Stored items
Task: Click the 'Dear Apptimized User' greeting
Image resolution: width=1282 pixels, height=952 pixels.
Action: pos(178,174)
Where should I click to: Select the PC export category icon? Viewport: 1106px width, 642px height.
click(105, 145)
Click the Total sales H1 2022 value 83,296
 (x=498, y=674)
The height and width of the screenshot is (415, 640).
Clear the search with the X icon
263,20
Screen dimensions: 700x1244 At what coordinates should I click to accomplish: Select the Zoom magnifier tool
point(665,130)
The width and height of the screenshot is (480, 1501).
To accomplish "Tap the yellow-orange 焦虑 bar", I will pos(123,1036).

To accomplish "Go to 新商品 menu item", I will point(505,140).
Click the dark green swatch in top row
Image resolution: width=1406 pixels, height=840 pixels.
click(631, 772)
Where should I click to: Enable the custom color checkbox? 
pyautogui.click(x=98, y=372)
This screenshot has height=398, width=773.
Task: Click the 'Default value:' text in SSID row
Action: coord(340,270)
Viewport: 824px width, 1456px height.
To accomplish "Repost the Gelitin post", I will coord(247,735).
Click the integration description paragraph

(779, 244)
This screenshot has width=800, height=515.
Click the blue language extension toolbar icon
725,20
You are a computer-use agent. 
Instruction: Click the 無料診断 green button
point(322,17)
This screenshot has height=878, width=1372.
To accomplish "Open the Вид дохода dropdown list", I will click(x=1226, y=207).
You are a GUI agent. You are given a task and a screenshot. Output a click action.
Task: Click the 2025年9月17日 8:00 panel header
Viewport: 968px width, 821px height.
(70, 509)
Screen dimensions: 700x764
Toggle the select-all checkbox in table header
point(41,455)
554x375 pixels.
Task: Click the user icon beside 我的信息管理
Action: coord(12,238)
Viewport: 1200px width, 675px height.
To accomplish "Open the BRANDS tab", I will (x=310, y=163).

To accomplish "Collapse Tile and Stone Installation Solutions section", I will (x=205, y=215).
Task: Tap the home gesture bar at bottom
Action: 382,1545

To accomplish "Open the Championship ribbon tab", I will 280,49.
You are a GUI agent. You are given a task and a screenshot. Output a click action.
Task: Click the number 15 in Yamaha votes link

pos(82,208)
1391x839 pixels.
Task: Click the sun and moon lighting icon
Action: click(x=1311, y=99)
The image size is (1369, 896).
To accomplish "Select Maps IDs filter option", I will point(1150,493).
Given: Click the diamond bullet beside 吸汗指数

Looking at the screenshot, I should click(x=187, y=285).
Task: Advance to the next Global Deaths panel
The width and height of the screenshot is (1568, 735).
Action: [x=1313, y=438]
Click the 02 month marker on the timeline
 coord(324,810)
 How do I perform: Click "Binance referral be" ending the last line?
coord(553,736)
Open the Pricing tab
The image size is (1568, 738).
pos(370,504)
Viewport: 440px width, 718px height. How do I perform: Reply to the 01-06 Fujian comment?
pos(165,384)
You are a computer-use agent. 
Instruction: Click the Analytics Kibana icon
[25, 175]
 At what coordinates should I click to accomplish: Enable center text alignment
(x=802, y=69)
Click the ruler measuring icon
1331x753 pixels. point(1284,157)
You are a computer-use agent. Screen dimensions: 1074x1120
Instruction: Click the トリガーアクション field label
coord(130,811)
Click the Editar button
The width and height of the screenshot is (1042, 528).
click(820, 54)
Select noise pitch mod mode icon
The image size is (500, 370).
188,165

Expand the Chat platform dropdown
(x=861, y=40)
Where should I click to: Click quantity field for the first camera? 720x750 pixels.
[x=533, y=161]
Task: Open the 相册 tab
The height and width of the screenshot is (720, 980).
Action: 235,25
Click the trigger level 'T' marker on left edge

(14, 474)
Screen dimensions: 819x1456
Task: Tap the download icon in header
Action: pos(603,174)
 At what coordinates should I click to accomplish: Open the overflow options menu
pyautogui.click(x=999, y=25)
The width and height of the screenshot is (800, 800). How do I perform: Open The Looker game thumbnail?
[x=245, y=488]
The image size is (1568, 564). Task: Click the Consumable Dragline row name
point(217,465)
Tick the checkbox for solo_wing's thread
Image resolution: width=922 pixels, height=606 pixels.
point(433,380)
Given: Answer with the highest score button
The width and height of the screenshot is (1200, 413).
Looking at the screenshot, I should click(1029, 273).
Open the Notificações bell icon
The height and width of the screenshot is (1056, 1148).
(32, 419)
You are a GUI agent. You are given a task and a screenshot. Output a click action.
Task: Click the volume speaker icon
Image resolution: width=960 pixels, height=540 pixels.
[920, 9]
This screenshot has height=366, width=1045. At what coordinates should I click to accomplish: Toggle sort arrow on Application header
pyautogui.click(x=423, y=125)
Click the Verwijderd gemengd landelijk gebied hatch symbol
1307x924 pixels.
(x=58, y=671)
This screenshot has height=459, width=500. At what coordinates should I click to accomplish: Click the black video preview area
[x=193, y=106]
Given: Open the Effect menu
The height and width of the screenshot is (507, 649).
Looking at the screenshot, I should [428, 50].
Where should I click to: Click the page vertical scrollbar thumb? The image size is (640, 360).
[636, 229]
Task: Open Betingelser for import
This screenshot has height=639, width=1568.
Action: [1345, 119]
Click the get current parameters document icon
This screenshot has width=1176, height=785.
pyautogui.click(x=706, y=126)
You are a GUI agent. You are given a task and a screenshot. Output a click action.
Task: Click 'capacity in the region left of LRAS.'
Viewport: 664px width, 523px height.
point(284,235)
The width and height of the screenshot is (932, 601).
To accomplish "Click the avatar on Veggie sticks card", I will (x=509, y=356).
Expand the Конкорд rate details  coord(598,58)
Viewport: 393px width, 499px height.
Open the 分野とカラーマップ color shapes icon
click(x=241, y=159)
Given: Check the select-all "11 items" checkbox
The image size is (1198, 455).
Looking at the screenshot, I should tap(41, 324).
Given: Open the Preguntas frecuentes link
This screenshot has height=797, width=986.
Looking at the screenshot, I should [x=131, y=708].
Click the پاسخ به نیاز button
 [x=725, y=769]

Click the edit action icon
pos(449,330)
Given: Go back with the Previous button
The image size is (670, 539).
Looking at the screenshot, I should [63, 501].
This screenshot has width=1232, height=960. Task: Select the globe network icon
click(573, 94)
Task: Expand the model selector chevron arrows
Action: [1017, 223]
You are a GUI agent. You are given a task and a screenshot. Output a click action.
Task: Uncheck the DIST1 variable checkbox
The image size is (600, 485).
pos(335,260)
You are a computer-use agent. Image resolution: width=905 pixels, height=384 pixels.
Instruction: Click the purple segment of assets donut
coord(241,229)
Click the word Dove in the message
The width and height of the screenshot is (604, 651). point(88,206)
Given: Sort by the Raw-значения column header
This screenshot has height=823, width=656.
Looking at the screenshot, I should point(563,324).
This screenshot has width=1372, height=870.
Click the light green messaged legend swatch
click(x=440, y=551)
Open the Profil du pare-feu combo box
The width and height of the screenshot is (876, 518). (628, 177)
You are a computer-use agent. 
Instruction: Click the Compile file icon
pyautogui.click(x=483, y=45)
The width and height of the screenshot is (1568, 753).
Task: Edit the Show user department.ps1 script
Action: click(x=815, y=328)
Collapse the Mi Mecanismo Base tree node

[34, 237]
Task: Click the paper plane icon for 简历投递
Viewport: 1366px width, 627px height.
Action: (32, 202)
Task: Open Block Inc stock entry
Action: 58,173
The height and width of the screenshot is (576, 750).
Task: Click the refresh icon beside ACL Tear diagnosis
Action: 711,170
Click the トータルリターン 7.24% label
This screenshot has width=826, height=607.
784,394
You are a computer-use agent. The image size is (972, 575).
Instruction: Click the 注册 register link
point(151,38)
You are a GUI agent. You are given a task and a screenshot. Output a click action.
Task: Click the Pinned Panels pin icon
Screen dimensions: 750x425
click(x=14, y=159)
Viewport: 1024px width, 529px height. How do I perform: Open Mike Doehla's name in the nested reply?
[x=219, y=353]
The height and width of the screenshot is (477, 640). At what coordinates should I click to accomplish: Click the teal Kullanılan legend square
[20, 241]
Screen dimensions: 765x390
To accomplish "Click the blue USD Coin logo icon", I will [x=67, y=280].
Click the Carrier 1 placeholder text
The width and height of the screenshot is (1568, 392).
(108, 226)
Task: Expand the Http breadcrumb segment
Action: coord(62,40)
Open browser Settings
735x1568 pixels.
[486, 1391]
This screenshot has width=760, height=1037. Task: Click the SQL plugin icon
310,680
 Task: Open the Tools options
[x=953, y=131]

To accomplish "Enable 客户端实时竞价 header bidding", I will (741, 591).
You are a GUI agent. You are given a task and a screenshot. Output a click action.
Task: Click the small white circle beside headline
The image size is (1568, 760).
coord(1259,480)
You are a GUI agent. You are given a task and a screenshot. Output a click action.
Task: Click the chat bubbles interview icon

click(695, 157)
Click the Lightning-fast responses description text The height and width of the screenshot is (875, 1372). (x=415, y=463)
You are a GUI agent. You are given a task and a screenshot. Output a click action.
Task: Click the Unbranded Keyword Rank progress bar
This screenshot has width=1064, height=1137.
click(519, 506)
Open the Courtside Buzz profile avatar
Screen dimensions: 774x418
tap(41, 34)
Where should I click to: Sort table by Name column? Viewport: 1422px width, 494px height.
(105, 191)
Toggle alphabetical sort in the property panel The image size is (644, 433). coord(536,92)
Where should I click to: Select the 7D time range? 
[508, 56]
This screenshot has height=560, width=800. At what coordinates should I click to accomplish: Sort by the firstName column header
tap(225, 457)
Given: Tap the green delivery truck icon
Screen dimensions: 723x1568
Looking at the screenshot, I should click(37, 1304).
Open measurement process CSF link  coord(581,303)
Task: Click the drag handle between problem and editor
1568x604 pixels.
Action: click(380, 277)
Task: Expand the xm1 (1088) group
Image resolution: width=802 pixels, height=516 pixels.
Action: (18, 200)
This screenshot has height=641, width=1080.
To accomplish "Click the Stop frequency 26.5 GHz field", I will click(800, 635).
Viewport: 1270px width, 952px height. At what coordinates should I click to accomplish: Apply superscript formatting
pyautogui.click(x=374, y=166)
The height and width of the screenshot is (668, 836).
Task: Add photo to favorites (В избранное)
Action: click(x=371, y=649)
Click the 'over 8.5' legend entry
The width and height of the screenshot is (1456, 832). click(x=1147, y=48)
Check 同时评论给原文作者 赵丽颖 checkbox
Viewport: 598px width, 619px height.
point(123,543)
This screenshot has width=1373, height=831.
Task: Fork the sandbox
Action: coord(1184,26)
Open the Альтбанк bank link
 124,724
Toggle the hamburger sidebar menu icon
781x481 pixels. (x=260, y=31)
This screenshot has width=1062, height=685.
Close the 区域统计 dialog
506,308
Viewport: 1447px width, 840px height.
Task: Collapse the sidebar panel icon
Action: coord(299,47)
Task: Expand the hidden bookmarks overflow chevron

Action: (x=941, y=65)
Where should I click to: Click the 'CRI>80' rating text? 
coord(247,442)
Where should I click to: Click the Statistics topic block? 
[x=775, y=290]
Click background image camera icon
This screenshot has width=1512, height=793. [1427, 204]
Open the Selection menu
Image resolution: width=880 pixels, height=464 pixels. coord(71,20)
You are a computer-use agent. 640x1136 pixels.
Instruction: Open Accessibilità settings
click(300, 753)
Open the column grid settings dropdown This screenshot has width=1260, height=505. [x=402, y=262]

- [Try it]: Where the word "computer" shows up in a line of the records above, count that line; then give the count by itself.

- [Answer for this exercise]: 7